[Word and element location data]
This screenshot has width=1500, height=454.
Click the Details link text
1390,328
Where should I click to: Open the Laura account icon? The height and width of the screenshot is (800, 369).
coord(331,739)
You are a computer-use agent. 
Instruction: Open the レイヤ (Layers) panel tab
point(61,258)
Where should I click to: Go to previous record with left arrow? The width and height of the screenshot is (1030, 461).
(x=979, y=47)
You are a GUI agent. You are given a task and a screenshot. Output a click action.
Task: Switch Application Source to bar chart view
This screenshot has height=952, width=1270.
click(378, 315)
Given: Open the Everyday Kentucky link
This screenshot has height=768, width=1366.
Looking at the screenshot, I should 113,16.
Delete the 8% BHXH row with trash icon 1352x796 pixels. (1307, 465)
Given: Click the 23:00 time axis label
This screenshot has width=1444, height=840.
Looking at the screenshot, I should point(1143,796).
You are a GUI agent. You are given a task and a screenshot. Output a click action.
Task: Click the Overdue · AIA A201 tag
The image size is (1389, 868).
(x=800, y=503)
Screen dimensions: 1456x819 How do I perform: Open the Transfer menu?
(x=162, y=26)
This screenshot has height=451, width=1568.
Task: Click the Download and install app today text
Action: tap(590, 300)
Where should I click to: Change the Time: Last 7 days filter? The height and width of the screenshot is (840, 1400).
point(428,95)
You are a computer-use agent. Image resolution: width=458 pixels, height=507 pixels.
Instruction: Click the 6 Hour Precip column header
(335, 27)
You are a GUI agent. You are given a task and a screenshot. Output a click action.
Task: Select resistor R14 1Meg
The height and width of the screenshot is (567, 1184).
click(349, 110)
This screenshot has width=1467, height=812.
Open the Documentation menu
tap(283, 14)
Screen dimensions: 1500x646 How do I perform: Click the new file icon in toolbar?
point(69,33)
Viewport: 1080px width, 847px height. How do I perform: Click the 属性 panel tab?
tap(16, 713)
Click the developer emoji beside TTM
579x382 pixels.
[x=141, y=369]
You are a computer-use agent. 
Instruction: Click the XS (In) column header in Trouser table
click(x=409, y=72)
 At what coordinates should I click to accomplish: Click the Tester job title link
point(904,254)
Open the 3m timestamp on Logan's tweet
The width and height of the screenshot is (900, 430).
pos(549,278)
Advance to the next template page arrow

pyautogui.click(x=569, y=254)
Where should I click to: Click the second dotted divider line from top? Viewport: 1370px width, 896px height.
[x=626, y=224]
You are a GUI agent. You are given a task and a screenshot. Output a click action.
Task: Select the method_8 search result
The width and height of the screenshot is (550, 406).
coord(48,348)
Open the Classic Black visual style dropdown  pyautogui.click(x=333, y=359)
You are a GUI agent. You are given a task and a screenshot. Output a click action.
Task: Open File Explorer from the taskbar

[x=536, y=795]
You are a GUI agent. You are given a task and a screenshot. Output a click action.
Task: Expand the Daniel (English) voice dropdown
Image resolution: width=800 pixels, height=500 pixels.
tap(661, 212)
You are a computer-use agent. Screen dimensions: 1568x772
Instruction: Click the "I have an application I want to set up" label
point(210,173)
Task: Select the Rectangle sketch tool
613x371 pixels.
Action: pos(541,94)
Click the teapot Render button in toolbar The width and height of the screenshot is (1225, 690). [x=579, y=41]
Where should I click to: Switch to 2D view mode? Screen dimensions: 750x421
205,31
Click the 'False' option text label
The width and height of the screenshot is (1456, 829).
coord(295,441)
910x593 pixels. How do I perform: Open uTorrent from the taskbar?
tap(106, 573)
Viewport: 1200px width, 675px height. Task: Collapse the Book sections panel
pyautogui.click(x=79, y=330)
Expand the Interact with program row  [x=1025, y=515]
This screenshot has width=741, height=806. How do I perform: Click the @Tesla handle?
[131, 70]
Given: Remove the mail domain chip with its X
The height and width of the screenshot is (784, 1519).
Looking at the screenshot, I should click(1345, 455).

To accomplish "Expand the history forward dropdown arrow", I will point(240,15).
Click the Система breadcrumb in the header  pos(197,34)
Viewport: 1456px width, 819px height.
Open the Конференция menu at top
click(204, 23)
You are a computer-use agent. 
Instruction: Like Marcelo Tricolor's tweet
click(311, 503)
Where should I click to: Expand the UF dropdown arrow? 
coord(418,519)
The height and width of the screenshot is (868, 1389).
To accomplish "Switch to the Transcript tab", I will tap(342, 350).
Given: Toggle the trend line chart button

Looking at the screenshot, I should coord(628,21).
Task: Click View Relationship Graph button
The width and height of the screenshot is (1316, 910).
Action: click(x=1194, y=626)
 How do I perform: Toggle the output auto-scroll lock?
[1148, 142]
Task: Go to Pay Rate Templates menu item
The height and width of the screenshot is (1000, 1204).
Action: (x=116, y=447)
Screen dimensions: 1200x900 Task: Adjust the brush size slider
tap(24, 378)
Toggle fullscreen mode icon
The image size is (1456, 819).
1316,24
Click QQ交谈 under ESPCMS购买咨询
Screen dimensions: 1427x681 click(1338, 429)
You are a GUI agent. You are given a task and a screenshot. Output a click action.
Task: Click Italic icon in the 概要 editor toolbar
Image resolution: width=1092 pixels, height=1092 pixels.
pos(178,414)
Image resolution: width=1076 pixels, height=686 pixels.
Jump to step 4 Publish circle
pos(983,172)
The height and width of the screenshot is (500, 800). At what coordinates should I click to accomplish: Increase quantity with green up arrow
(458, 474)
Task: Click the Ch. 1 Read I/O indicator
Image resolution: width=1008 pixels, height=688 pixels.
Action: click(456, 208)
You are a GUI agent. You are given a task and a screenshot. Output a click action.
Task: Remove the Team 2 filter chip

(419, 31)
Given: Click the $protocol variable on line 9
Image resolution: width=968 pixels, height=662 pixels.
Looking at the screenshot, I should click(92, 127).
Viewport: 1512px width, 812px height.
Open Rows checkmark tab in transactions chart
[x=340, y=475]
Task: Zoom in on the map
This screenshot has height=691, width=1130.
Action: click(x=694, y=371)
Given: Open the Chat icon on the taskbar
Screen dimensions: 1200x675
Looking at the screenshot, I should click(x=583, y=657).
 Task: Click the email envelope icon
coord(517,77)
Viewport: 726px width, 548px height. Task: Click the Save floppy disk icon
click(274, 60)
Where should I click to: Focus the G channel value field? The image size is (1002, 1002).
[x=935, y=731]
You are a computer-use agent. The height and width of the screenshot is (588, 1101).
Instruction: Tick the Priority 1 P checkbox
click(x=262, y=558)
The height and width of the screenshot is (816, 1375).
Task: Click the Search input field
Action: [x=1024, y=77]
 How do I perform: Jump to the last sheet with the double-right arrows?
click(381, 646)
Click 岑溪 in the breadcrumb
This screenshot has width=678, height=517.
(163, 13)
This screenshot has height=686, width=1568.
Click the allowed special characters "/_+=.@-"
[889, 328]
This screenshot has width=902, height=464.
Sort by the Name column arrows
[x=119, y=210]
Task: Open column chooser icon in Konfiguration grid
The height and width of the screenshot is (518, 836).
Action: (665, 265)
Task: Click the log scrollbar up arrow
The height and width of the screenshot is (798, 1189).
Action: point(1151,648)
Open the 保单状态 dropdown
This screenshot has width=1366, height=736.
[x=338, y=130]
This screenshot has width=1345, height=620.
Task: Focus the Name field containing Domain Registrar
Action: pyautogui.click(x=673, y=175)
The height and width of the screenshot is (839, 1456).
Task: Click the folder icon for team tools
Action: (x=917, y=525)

> Problem to solve: Lay out the lines of the entries from the line containing "Click the developer emoji beside TTM" through the line containing "[x=626, y=224]", both included, as a Markdown table with the columns Row and Line. Number each line and skip any blank ones.

> Expected answer:
| Row | Line |
|---|---|
| 1 | Click the developer emoji beside TTM |
| 2 | 579x382 pixels. |
| 3 | [x=141, y=369] |
| 4 | You are a computer-use agent.  |
| 5 | Instruction: Click the XS (In) column header in Trouser table |
| 6 | click(x=409, y=72) |
| 7 |  At what coordinates should I click to accomplish: Click the Tester job title link |
| 8 | point(904,254) |
| 9 | Open the 3m timestamp on Logan's tweet |
| 10 | The width and height of the screenshot is (900, 430). |
| 11 | pos(549,278) |
| 12 | Advance to the next template page arrow |
| 13 | pyautogui.click(x=569, y=254) |
| 14 | Where should I click to: Click the second dotted divider line from top? Viewport: 1370px width, 896px height. |
| 15 | [x=626, y=224] |